> _Data rows_
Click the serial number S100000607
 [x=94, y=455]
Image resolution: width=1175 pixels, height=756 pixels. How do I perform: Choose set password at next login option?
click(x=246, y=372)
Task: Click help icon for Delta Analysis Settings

---

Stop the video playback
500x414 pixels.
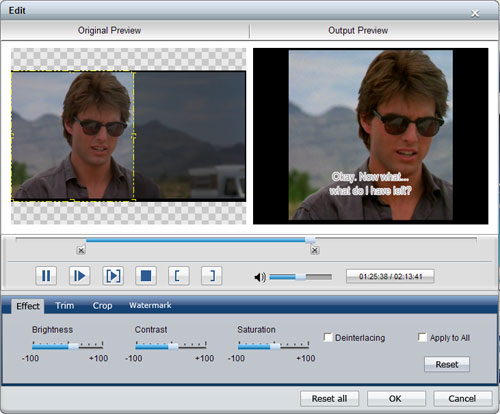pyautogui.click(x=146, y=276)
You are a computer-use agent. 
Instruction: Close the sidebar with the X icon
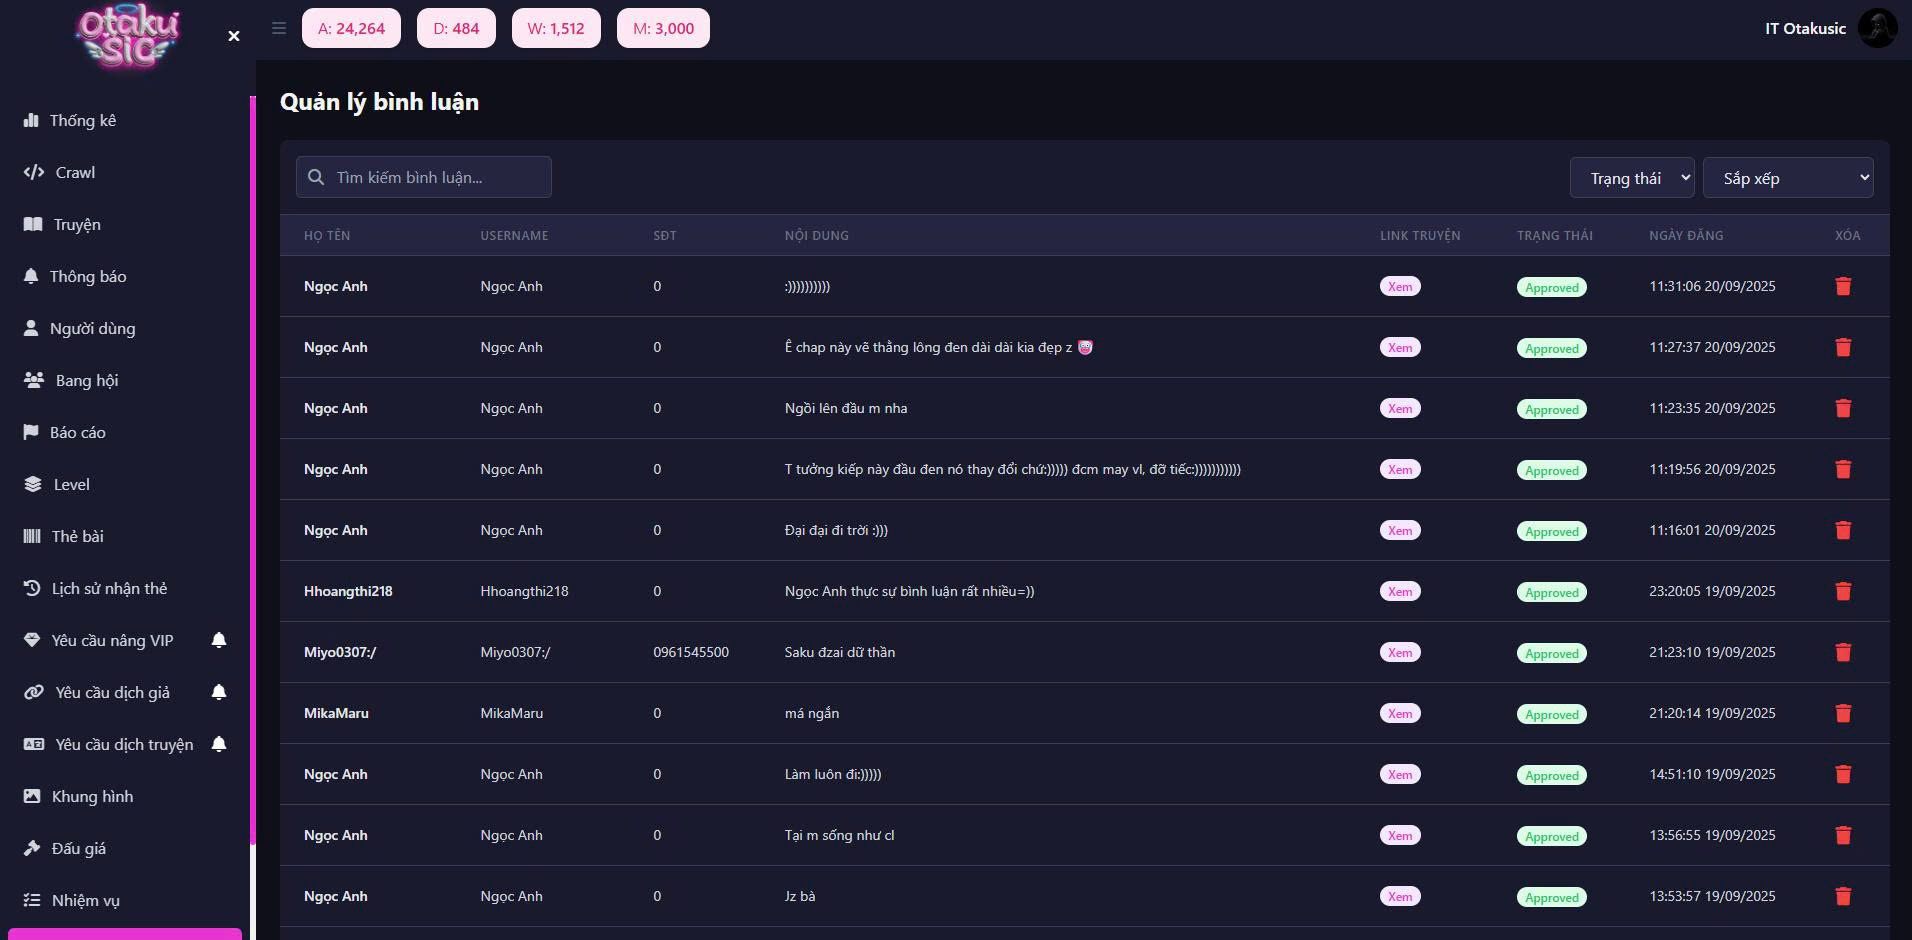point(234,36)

---

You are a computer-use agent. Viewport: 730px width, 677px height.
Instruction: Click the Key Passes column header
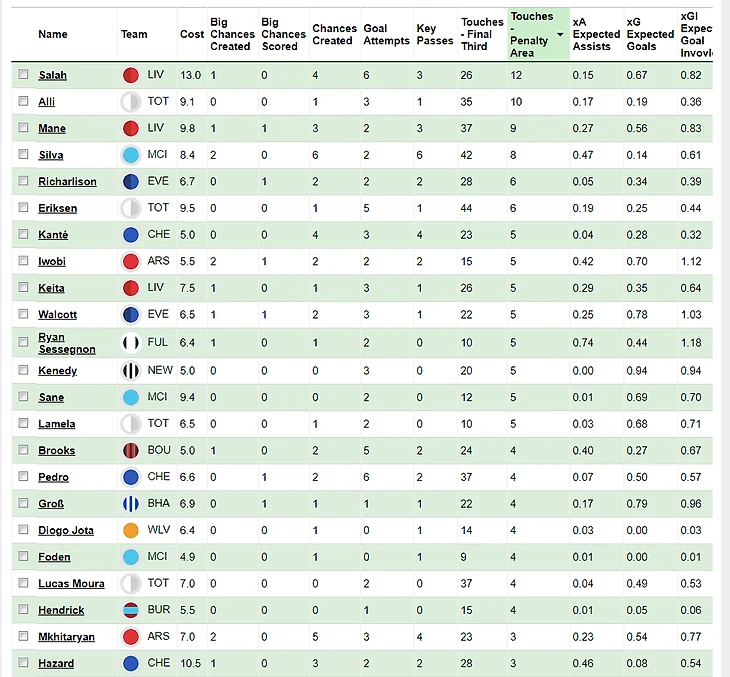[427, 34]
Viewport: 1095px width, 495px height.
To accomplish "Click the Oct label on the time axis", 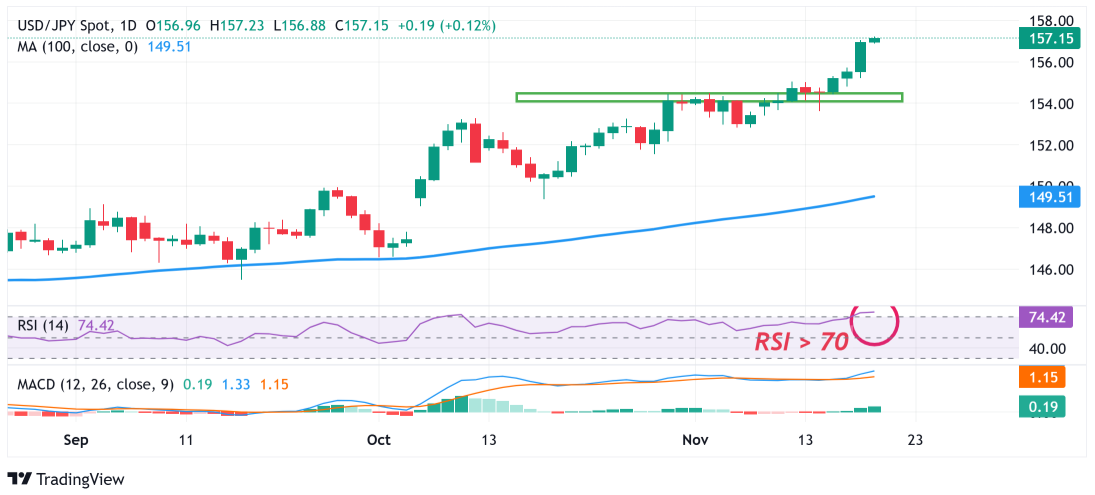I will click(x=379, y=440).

> _Objective_
Write out the listing again from the line with "Stop the video playback" to the line with "point(234,36)", putting "side panel" in place of "sidebar" and changing nothing else. Leave the pictures out.

> _Solution to the exercise_
Stop the video playback
500x414 pixels.
pyautogui.click(x=146, y=276)
You are a computer-use agent. 
Instruction: Close the side panel with the X icon
point(234,36)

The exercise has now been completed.